Could you print the stretch of lines below from the one with "Task: Click the vertical scrollbar thumb" through the one with "You are a computer-use agent.", exactly as they stand and without any pictures?

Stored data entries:
===
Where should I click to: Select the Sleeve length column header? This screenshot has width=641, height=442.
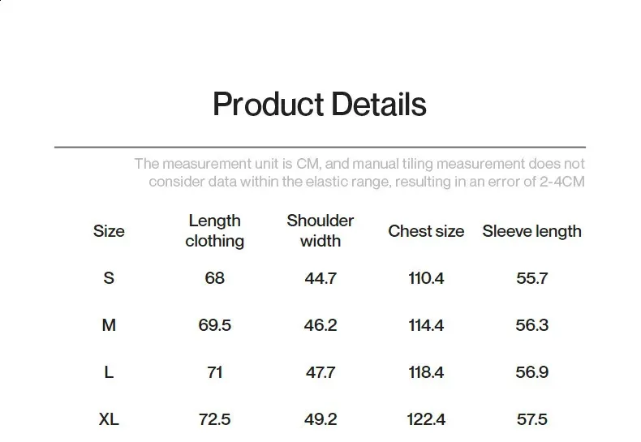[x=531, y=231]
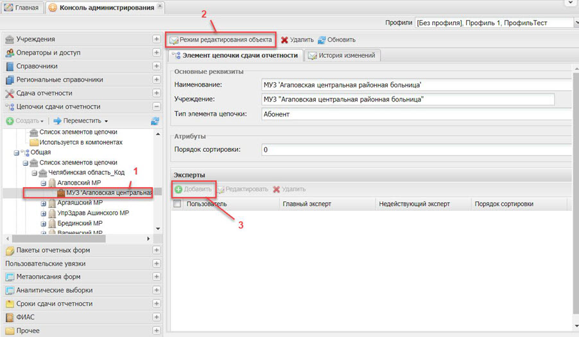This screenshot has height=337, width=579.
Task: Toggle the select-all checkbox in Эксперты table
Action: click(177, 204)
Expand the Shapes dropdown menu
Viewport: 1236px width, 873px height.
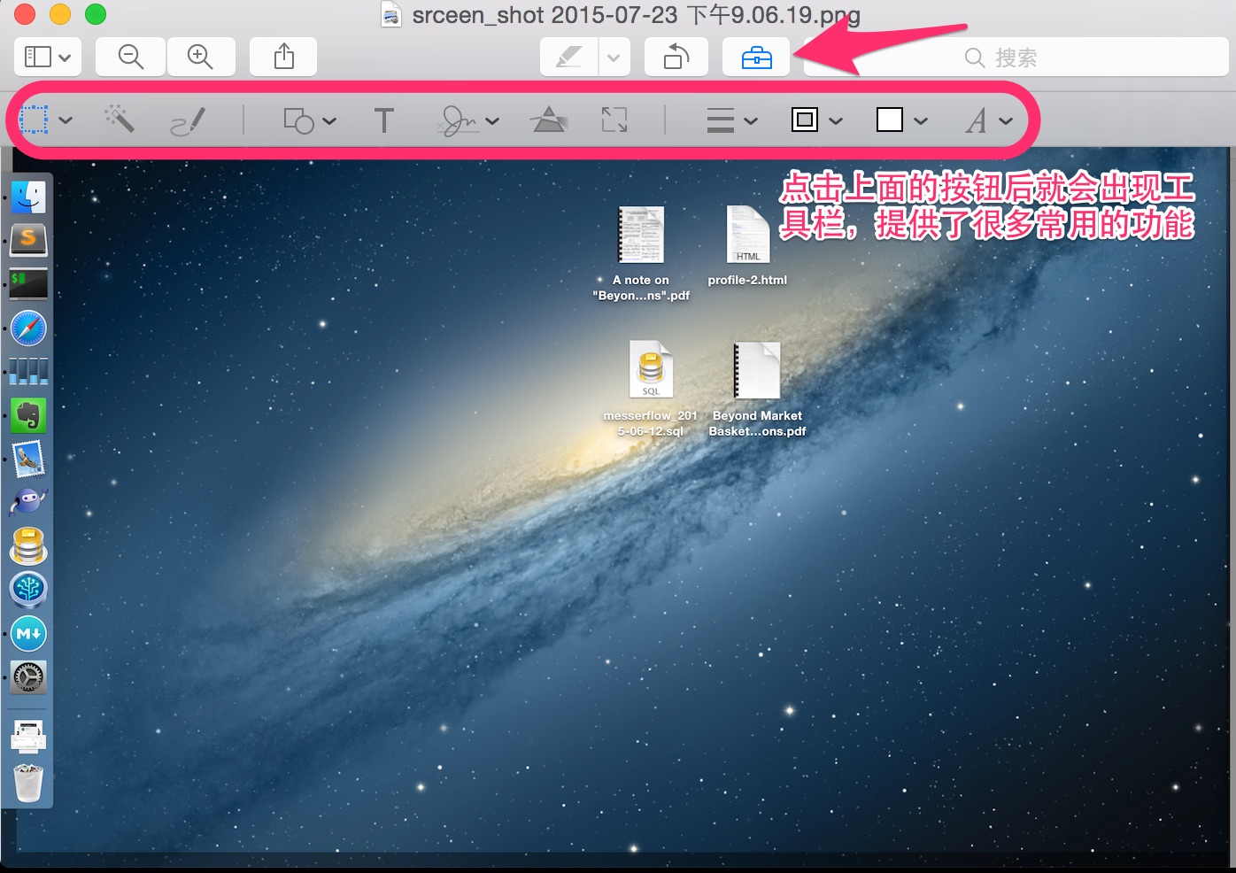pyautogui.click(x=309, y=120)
===
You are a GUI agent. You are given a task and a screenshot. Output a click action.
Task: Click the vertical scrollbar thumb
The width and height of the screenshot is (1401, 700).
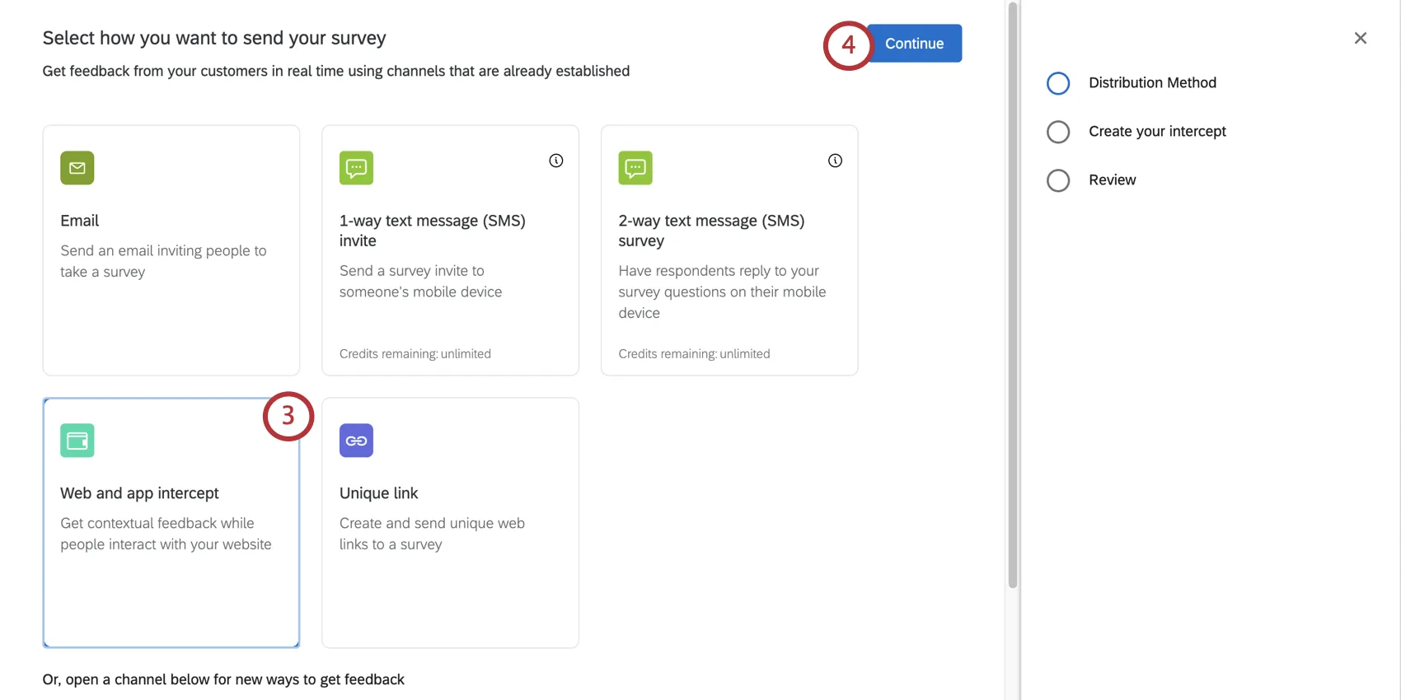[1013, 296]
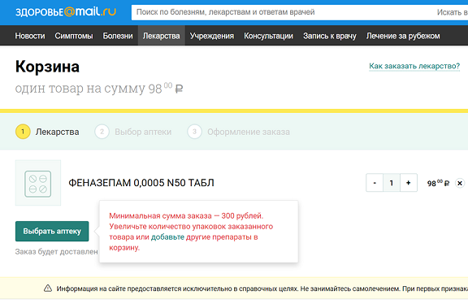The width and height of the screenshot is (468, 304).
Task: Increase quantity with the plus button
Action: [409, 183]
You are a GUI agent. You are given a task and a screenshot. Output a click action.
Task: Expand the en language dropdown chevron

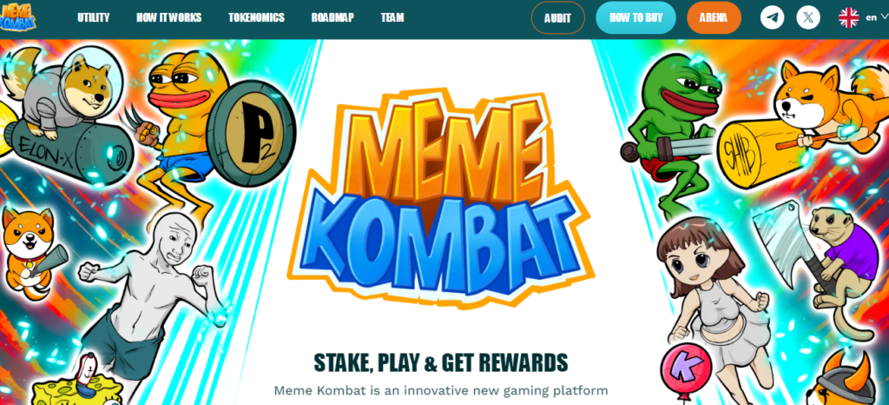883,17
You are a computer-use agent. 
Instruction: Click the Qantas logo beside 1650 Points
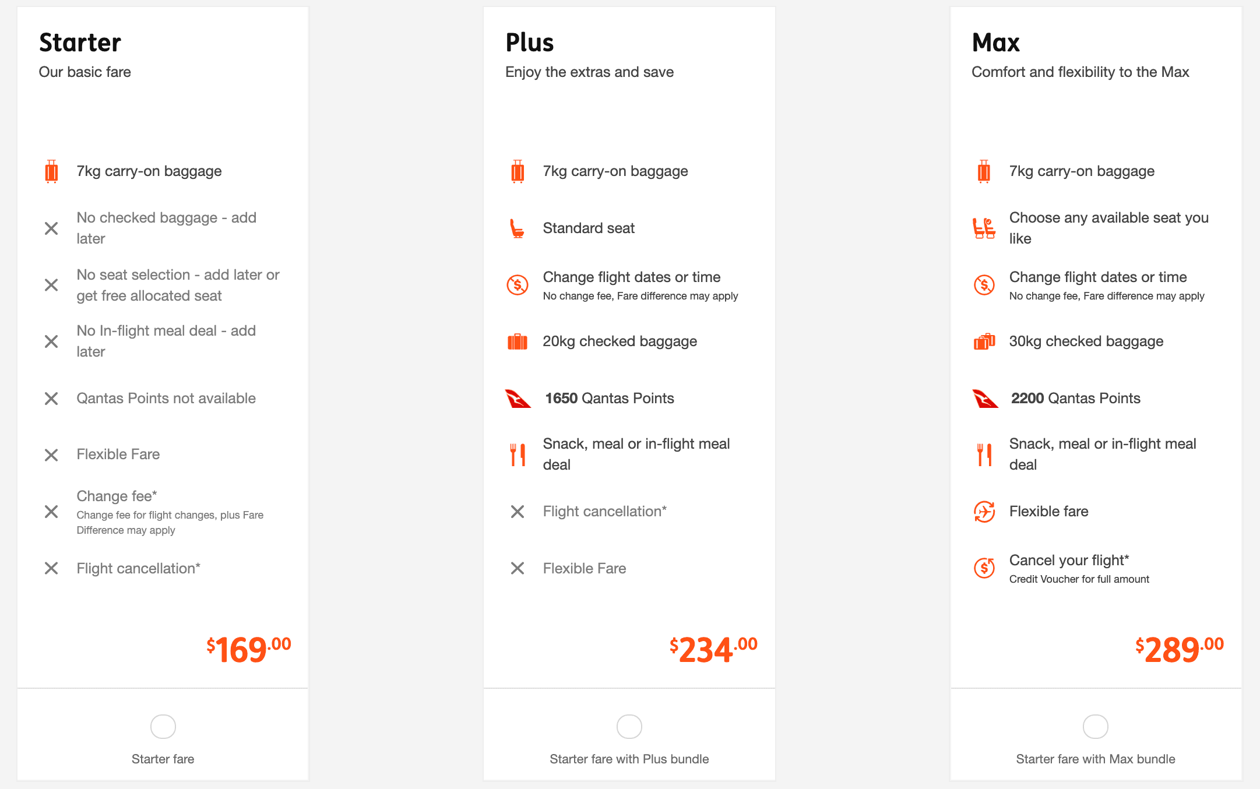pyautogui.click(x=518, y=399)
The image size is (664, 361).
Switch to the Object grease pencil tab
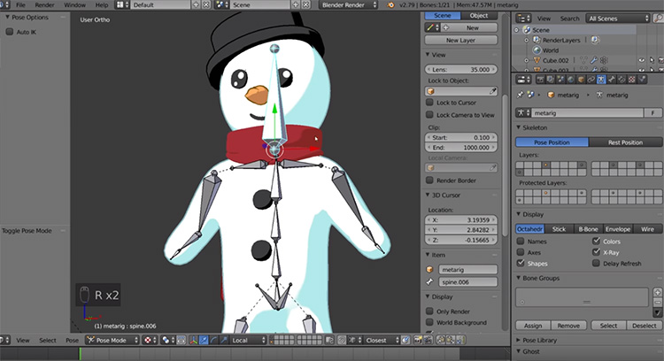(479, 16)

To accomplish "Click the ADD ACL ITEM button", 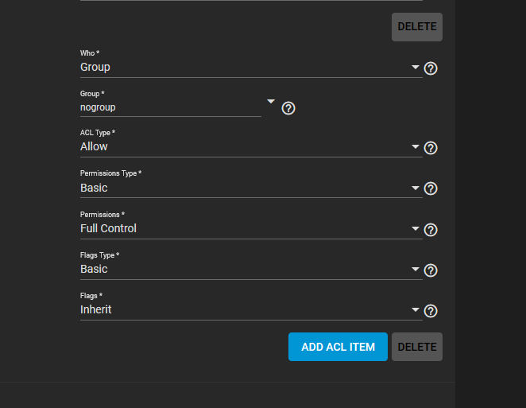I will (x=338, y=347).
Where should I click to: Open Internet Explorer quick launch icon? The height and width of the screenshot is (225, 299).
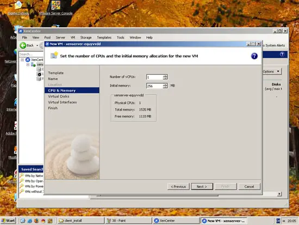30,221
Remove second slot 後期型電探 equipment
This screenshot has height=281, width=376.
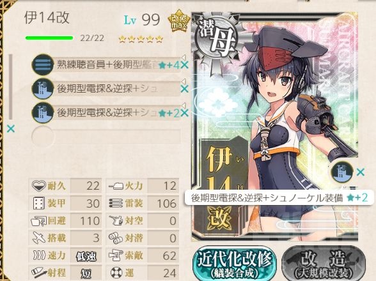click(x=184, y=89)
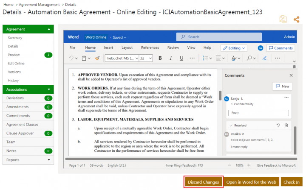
===
* **YOUR RESPONSE**:
Task: Click the vertical scrollbar thumb
The width and height of the screenshot is (1401, 700).
[1013, 296]
The width and height of the screenshot is (468, 304).
Task: Increase quantity with the plus button
Action: [409, 183]
You are a GUI agent. You are given a task and a screenshot. Output a click action.
Task: Expand the en language dropdown chevron

883,17
You are a computer-use agent. 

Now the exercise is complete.